● Directions
Leaving all pictures out, output exactly and only the line containing "Given: Sort by the Eingang column header" and the lines that follow it to the end of the material below.

● Records to use
◆ ◆ ◆

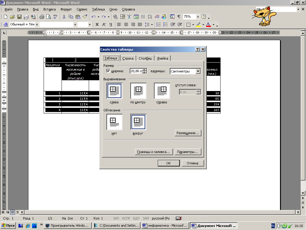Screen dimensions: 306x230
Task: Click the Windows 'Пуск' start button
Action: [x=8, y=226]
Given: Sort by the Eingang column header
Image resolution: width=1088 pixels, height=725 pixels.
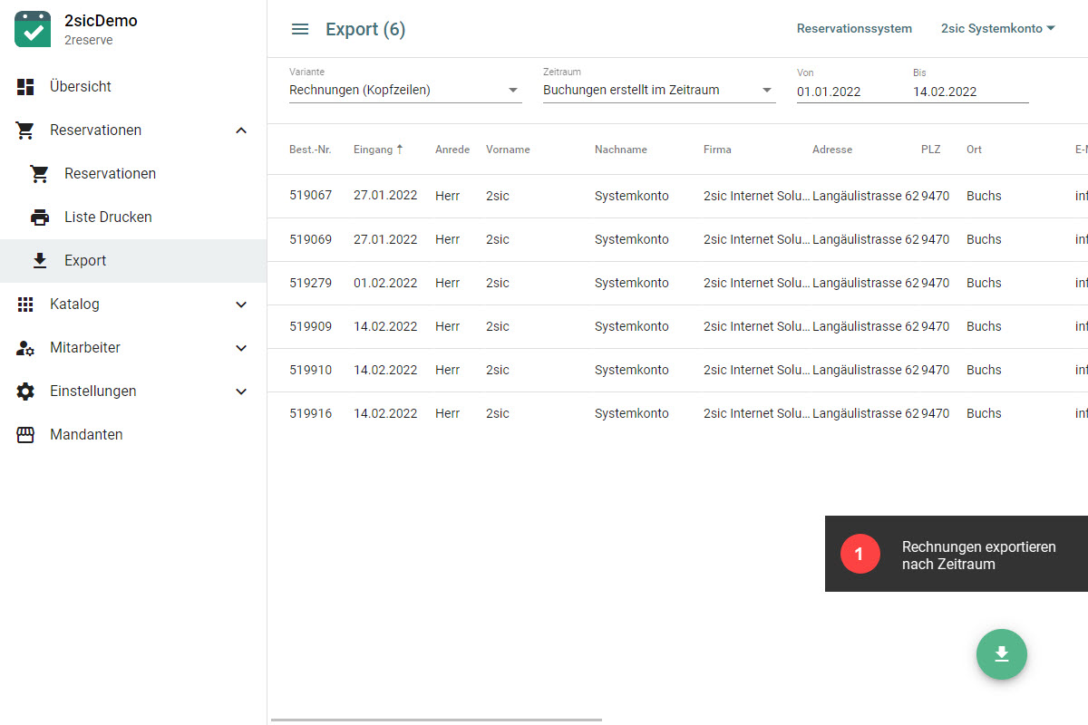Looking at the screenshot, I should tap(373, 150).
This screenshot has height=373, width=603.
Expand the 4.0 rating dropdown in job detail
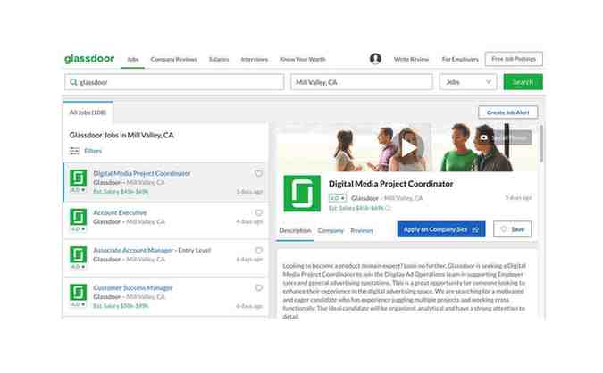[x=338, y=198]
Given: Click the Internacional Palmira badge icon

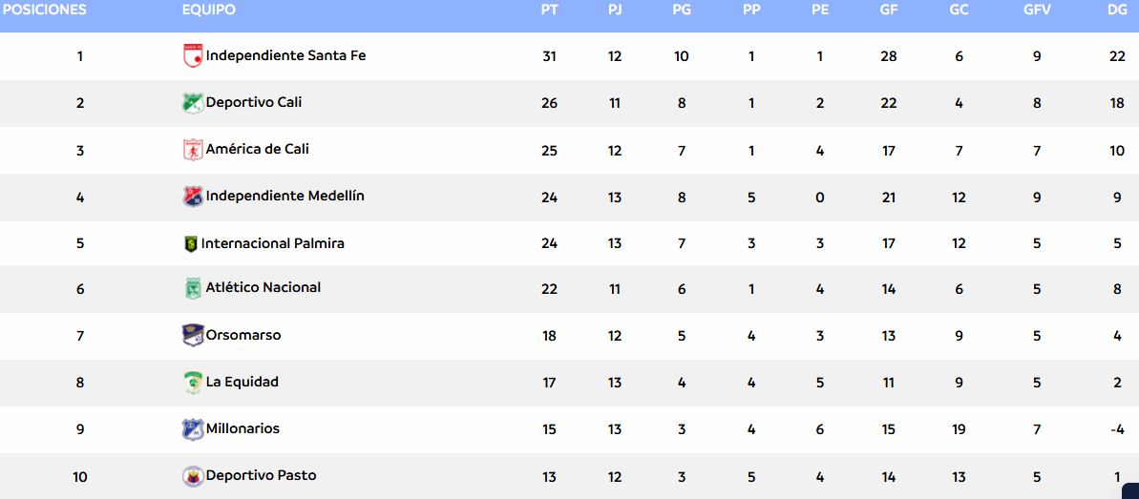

◆ ◆ ◆

● Output below
Given: Sort by the Eingang column header
Image resolution: width=1088 pixels, height=725 pixels.
Looking at the screenshot, I should tap(373, 150).
This screenshot has height=373, width=603.
Expand the 4.0 rating dropdown in job detail
[x=338, y=198]
Given: Click the Internacional Palmira badge icon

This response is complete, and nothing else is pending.